» **Dataset excerpts**:
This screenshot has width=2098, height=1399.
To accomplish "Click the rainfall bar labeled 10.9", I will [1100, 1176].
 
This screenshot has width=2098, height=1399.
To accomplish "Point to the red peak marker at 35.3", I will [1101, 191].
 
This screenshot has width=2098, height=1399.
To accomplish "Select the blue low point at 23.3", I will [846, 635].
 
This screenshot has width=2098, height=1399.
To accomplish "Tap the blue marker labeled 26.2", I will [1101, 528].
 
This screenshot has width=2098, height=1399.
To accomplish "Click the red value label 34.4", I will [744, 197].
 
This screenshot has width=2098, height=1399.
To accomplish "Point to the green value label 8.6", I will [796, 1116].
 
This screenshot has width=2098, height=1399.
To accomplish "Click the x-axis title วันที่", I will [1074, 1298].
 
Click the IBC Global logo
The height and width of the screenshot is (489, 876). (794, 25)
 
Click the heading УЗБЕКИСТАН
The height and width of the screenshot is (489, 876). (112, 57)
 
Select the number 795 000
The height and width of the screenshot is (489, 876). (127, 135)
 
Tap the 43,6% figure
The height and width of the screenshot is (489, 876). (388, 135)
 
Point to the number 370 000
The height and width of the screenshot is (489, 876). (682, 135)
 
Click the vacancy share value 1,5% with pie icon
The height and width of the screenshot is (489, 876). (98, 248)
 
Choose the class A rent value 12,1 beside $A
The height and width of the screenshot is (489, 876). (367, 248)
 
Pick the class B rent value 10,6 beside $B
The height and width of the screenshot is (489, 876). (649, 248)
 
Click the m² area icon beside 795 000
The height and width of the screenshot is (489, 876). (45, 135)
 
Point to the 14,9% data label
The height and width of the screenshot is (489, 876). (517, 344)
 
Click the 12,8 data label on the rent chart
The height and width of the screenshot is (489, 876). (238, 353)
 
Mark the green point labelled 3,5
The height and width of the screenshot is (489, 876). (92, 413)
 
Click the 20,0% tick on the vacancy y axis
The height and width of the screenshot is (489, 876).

» **Work to complete**: Copy out every line of the data above word for word, changing nothing.

» **Task result**:
This screenshot has width=2098, height=1399.
To accomplish "Click the rainfall bar labeled 10.9", I will [1100, 1176].
 
This screenshot has width=2098, height=1399.
To accomplish "Point to the red peak marker at 35.3", I will [1101, 191].
 
This screenshot has width=2098, height=1399.
To accomplish "Select the blue low point at 23.3", I will [846, 635].
 
This screenshot has width=2098, height=1399.
To accomplish "Tap the blue marker labeled 26.2", I will [1101, 528].
 
This screenshot has width=2098, height=1399.
To accomplish "Click the red value label 34.4", I will [744, 197].
 
This screenshot has width=2098, height=1399.
To accomplish "Point to the green value label 8.6", I will [796, 1116].
 
This screenshot has width=2098, height=1399.
To accomplish "Click the x-axis title วันที่", I will [1074, 1298].
 
Click the IBC Global logo
The height and width of the screenshot is (489, 876). (794, 25)
 
Click the heading УЗБЕКИСТАН
The height and width of the screenshot is (489, 876). (112, 57)
 
Select the number 795 000
The height and width of the screenshot is (489, 876). (127, 135)
 
Tap the 43,6% figure
The height and width of the screenshot is (489, 876). (388, 135)
 
Point to the number 370 000
The height and width of the screenshot is (489, 876). (682, 135)
 
Click the vacancy share value 1,5% with pie icon
The height and width of the screenshot is (489, 876). (98, 248)
 
Choose the class A rent value 12,1 beside $A
The height and width of the screenshot is (489, 876). (367, 248)
 
Pick the class B rent value 10,6 beside $B
The height and width of the screenshot is (489, 876). (649, 248)
 
Click the m² area icon beside 795 000
The height and width of the screenshot is (489, 876). (45, 135)
 
Point to the 14,9% data label
The height and width of the screenshot is (489, 876). (517, 344)
 
Click the 12,8 data label on the rent chart
The height and width of the screenshot is (489, 876). (238, 353)
 
Mark the green point labelled 3,5
The height and width of the screenshot is (489, 876). (92, 413)
 
Click the 20,0% tick on the vacancy y axis
The height and width of the screenshot is (489, 876).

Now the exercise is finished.